Biosimilars, Part 2: The Coming Wave

By Gregory Warren and Tony Pistilli

Health Watch, September 2023

This article has been edited and updated since its original publication on the Axene Health Partners website.

There is a big wave of changes coming to the pharmacy market. The extent of the impact this wave will bring is not yet fully known, but there are trends we can follow that help predict what this change will look like. We know biosimilar uptake is key to driving savings, but it can take a while to ramp up and become material. Biosimilars bring competition, and there’s going to be a lot of opportunity to drive competition to an extent that we really haven’t seen with previous biosimilars.

Biosimilars cannot launch until patent claims from the reference product expire or a settlement is reached. Patents can extend the reference product’s exclusivity period and complicate litigation challenging patents. Humira may have the most extensive patent estate of any product (Figure 1).

Figure 1
Broad U.S. Humira Patent Estate

Source: Richard Gonzalez, “AbbVie Long-Term Strategy” (PowerPoint presentation, investor conference call/webcast, Chicago, IL, October 30, 2015). https://investors.abbvie.com/static-files/af79eef2-5901-4b62-9354-982d2d95404e.

Technically, the patent for Humira (adalimumab) itself expired seven years ago. However, later patents filed for over 30 different indications are still in place, as are dozens more patents around the formulation of the product and its manufacturing and other patents related to the administration device, diagnostics, and so on.
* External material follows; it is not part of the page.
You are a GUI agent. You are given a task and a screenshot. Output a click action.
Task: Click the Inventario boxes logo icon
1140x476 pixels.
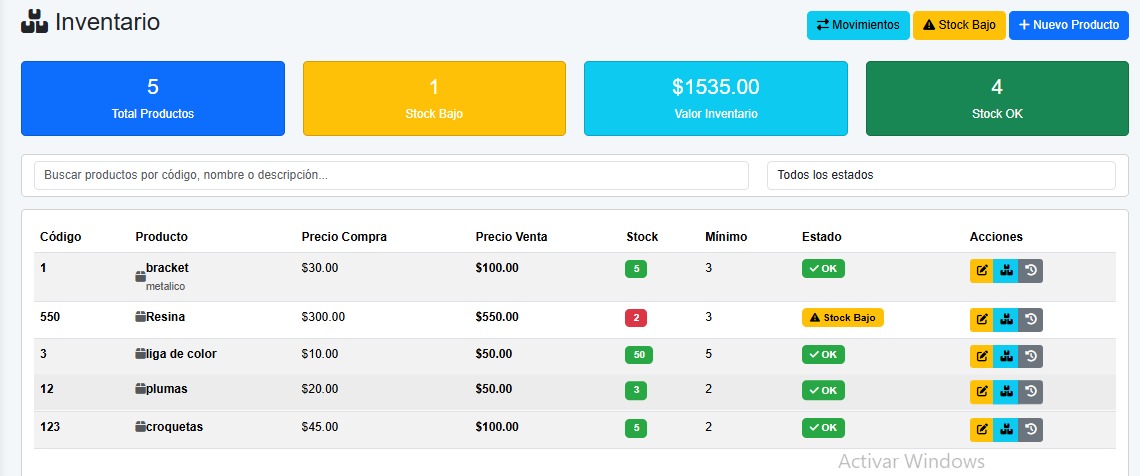(34, 22)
Humira rolled out citrate-free versions, different dosage forms and different needle sizes. So, so many patents.

There are a lot of reference products with biosimilars in development. The reference product with the highest annual spend is, again, Humira with about $20 billion. There are over a dozen Humira biosimilars at various stages of the development pipeline. Humira is followed by insulin glargine as the reference product with the second highest annual spend at about $2 billion. Insulin glargine has two biosimilars that have launched or been approved. Overall, nearly 30 reference products each accounted for over $1 billion in annual spend in 2019.

It is also interesting to see how the composition of biosimilar developers and manufacturers is changing over time. There have been many more manufacturers launching biosimilars in the last five years than in prior years, and those manufacturers are much more regionally diverse than they used to be. While most biosimilar manufacturers were based in the European Union, the United States or India, about 50 percent of the global biosimilar pipeline had corporate headquarters in South Korea, China, other Asia-Pacific nations or Latin America.

Conclusion

There is a big wave of biosimilars coming. They are expected to bring a significant increase in competition to the markets for biologics and potentially help drive better affordability as a result. But it is not clear yet what their full effect will be. The “big event” occurring in 2023 is the launch of Humira biosimilars, which will begin to accelerate that effect and our understanding of it.

Statements of fact and opinions expressed herein are those of the individual authors and are not necessarily those of the Society of Actuaries, the editors, or the respective authors’ employers.